We support Governor Walker’s Education Challenge but hope those involved spend time listening to parents of children who have not been successful in school. It is evident by all measures our current model of education is not meeting the needs of too many students in rural Alaska. If McDonald’s was losing this many customers, they would stop selling hamburgers. Therefore, we hope for transformative change that leads to robust personalized learning experiences for all Alaskan students. We also hope for a continued dialog with the Department of Education and Early Development and the State School Board that empowers local communities to be meaningfully engaged in the conversation about education for their children. For too long, education has been done to Alaska Native people. The PEAKS results demonstrate it is time to do education with Alaska Native people.
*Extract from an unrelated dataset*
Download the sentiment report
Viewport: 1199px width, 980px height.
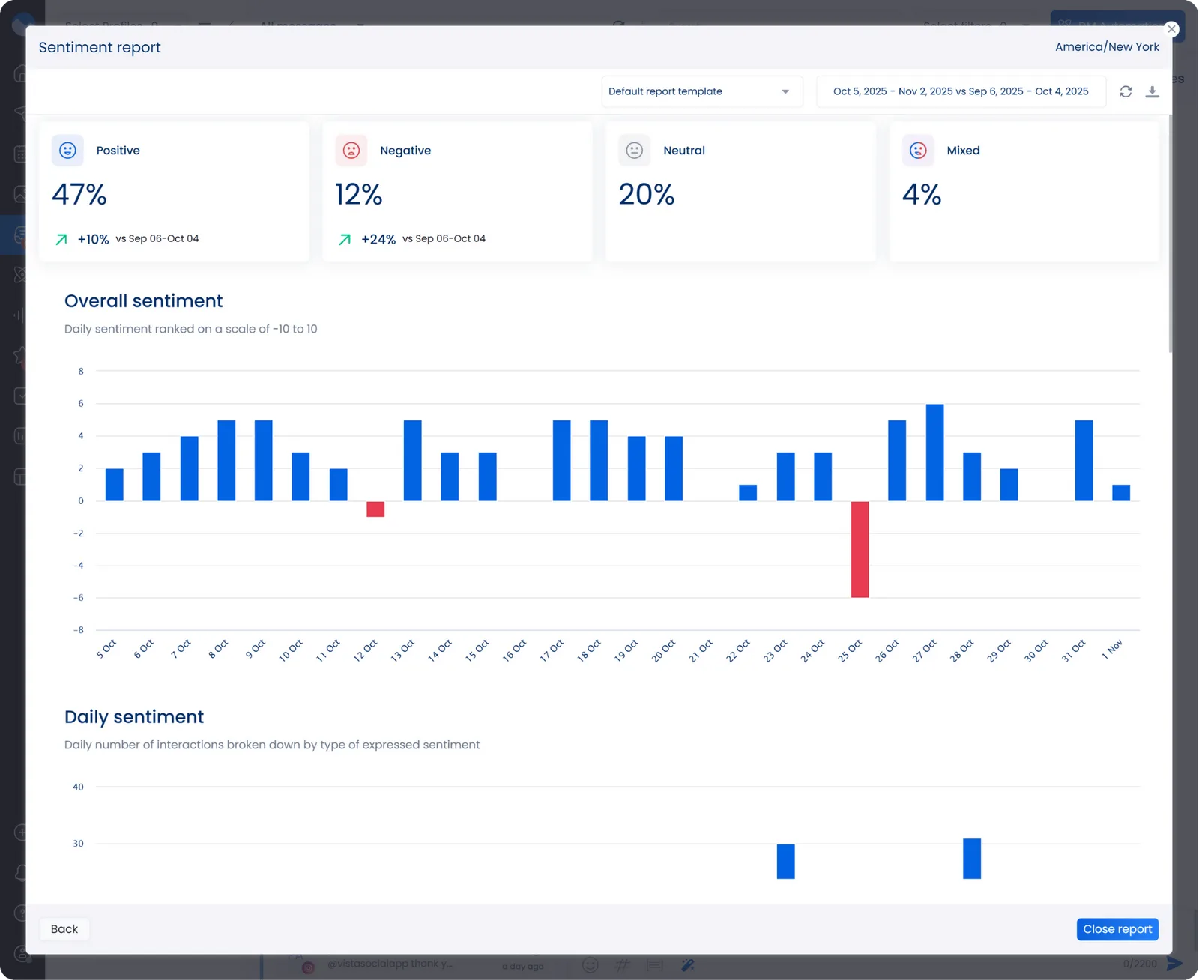pos(1153,91)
As the superintendent of the Lower Yukon School District, I am encouraged about the future because I see our many small successes every day. Last week, I spent time in some excellent classrooms. I watched an expertly trained paraprofessional teach a lesson in reading, a Yupik teacher teach a song. I witnessed a class full of beautiful children paying attention to their teacher while engaged in a learning activity. I am encouraged about the future because I have confidence every school and community can develop the instinct for survival like the musk-ox herd and do whatever is necessary to protect their young. I am encouraged because I have faith in our students.

After twenty years of working in rural Alaskan communities, to the two nice ladies from Juneau, a more appropriate and not so cheeky response would be, “The new Peaks results represent a significant crisis in rural Alaska and how we respond to these results and that we haven’t adequately responded to prior results says more about us than about our students.”